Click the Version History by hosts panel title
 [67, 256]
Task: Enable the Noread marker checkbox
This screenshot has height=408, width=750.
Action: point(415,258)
* * *
**HOW TO COMPLETE THIS TASK:** Everything before the line containing "Task: Enable the Noread marker checkbox" stays out. Write out that line and the rest of the entries exactly.

**RESPONSE BOX:**
Task: Enable the Noread marker checkbox
This screenshot has height=408, width=750.
Action: point(415,258)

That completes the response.